- **WHAT YOU ARE ASKED TO DO**:
Print the data below exactly, but only the lines from the one containing "Copyright Disclaimer (61, 2309)" down to the one containing "Contact (36, 2335)", inclusive.
Content starts
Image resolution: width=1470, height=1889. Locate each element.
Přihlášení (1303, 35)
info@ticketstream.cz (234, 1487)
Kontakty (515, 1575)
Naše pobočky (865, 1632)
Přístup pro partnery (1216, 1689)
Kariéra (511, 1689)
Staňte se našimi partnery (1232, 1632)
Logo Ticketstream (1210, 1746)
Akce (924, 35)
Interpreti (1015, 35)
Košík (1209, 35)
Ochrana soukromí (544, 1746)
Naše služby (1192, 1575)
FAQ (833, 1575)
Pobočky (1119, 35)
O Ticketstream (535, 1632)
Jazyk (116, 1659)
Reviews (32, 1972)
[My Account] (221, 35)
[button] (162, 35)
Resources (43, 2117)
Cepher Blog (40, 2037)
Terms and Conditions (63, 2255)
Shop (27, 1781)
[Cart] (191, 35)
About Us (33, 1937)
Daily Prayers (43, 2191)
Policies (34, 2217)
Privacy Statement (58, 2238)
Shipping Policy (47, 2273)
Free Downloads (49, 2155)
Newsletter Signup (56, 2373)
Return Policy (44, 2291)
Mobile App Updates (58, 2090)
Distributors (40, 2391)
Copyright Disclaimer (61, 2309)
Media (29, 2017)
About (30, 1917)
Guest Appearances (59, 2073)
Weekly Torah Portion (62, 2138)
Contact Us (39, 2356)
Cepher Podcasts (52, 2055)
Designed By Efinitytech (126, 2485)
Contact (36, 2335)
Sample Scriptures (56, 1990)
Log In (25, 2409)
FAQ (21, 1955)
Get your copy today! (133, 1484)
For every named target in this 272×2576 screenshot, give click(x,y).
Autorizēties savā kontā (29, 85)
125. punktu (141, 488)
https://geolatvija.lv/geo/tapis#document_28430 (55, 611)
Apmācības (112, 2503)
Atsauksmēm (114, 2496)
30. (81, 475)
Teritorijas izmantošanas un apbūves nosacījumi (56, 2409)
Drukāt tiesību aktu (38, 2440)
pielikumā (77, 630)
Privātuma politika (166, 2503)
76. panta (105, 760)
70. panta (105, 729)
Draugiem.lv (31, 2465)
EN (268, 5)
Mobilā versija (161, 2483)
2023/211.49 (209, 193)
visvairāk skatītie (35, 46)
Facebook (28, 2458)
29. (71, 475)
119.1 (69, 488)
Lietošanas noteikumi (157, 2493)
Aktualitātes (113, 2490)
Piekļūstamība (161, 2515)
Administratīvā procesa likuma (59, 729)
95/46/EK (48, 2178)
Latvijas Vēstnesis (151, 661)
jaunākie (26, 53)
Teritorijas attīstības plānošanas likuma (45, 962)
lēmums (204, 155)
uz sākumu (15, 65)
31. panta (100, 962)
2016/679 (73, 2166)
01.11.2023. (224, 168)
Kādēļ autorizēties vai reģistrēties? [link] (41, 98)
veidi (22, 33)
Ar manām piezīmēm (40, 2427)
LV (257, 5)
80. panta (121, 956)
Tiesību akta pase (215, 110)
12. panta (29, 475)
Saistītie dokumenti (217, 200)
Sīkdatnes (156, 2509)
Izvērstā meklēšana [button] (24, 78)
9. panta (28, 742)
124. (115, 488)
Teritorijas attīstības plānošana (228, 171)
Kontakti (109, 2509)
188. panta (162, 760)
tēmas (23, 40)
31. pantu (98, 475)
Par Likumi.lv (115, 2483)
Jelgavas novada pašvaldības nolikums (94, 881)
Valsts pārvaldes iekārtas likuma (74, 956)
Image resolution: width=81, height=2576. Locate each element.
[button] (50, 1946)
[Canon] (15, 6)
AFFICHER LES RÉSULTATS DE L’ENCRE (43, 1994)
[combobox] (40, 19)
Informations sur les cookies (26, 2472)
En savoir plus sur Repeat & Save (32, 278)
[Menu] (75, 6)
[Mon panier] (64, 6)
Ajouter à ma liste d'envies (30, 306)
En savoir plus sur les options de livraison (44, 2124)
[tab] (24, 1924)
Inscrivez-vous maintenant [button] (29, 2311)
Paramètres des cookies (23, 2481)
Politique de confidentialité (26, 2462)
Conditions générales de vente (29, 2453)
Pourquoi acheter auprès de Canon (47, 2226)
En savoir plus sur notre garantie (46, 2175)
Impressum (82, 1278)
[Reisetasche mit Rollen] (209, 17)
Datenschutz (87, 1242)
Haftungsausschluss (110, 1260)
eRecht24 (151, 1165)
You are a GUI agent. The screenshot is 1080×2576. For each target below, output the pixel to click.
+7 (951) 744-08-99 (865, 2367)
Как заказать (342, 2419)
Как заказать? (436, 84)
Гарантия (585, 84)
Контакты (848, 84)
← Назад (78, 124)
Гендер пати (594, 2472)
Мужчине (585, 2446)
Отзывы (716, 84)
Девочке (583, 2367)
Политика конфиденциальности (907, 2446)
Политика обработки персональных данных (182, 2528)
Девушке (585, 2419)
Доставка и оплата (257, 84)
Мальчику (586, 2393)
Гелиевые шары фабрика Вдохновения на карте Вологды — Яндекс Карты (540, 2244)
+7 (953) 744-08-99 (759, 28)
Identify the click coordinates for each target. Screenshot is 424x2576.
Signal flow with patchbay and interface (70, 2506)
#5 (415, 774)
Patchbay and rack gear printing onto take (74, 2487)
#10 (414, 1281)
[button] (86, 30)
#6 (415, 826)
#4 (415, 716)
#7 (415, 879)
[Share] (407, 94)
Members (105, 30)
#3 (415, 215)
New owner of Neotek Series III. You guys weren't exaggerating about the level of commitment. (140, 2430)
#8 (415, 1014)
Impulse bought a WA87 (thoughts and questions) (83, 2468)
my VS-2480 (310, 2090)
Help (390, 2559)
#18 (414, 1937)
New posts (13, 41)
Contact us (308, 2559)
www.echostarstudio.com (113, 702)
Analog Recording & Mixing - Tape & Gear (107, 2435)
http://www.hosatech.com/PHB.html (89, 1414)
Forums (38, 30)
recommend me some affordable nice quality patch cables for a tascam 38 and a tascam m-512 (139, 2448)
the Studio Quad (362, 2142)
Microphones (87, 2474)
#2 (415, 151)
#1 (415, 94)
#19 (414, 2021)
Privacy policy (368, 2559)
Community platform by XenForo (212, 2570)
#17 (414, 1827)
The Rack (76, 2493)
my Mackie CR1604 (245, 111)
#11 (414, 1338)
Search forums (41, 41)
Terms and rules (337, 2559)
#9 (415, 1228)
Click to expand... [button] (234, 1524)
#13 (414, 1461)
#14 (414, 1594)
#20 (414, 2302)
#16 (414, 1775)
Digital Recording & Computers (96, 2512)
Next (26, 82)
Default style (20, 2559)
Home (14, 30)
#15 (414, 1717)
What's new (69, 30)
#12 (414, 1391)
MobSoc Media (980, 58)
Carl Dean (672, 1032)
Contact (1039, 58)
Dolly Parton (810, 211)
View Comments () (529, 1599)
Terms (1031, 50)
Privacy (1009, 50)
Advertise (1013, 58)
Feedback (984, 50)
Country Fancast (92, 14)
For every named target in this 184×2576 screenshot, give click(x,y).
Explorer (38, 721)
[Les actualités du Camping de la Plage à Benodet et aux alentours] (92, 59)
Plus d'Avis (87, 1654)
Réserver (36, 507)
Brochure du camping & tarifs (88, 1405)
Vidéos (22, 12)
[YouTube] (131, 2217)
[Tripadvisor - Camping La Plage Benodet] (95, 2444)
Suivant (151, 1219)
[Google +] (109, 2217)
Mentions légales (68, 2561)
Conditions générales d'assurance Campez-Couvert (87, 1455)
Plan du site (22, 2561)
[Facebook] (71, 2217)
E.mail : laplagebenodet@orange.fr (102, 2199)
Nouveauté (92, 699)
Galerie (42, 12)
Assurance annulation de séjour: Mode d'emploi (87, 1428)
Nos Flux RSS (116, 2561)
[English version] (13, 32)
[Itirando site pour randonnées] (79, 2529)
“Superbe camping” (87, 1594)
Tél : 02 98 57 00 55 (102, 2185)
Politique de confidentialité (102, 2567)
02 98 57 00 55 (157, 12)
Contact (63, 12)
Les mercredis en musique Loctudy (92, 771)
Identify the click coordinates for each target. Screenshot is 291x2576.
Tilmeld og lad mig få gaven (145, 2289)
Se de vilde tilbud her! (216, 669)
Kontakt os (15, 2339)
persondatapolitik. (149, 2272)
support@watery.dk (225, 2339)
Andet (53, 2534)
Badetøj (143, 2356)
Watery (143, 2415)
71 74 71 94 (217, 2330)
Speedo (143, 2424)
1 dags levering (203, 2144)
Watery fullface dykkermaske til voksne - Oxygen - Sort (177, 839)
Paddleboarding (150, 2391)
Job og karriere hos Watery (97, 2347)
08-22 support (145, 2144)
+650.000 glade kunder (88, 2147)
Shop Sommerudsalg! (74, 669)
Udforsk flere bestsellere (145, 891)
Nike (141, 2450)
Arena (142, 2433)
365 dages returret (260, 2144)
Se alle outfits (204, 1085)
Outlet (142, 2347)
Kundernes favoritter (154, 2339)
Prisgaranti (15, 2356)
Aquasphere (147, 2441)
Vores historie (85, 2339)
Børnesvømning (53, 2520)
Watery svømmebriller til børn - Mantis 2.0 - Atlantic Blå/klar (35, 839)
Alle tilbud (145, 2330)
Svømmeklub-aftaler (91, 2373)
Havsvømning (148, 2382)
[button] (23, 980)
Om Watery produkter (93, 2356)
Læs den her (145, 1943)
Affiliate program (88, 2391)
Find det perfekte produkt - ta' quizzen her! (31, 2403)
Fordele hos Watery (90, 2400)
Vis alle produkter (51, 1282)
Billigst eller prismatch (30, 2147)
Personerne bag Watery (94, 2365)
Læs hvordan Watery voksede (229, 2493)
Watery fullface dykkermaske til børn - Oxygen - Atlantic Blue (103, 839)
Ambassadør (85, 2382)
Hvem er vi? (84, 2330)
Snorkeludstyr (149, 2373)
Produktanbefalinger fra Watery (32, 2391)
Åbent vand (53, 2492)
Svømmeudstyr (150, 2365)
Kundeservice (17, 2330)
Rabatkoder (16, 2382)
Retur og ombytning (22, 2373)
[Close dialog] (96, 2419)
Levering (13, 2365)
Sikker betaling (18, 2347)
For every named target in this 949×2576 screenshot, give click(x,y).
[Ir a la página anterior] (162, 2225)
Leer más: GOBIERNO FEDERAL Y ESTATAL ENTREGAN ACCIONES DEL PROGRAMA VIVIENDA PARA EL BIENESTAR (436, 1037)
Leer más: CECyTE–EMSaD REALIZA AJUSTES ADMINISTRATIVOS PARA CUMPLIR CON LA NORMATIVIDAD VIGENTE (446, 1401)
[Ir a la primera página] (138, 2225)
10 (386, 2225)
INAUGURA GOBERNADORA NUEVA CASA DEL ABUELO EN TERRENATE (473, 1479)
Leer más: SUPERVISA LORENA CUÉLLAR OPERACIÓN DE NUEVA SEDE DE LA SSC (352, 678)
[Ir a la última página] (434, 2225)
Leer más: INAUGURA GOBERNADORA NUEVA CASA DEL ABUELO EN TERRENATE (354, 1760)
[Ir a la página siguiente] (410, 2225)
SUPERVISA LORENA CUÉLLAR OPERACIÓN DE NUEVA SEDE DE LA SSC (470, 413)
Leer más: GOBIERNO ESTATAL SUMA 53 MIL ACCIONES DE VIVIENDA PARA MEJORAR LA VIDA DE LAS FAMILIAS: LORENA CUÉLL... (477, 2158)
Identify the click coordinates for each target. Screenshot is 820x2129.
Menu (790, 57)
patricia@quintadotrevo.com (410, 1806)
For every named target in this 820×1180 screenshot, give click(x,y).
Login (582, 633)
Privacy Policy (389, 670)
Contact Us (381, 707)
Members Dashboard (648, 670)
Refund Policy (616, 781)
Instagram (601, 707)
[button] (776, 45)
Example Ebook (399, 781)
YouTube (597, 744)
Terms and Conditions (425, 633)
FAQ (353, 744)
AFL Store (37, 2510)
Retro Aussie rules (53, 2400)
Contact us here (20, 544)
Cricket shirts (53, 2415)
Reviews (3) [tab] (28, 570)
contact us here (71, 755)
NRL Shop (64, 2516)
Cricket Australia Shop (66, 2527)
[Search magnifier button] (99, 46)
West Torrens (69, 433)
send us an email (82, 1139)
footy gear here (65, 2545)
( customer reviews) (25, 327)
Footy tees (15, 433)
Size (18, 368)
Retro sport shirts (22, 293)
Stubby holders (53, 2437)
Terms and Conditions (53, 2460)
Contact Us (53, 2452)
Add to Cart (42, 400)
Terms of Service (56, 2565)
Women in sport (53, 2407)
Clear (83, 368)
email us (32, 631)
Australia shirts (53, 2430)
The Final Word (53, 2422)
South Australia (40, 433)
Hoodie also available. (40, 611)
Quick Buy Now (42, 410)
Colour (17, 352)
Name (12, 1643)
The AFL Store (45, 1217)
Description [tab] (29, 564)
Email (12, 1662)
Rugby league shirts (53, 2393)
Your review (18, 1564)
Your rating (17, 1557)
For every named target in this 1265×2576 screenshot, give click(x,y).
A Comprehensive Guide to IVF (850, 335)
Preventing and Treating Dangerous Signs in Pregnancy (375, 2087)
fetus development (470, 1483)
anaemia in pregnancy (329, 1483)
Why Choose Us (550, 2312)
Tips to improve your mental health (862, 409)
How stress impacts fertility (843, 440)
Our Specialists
Content ends
- **SOLVED EXERCISE**:
Copyright Disclaimer (61, 2309)
Media (29, 2017)
About (30, 1917)
Guest Appearances (59, 2073)
Weekly Torah Portion (62, 2138)
Contact Us (39, 2356)
Cepher Podcasts (52, 2055)
Designed By Efinitytech (126, 2485)
Contact (36, 2335)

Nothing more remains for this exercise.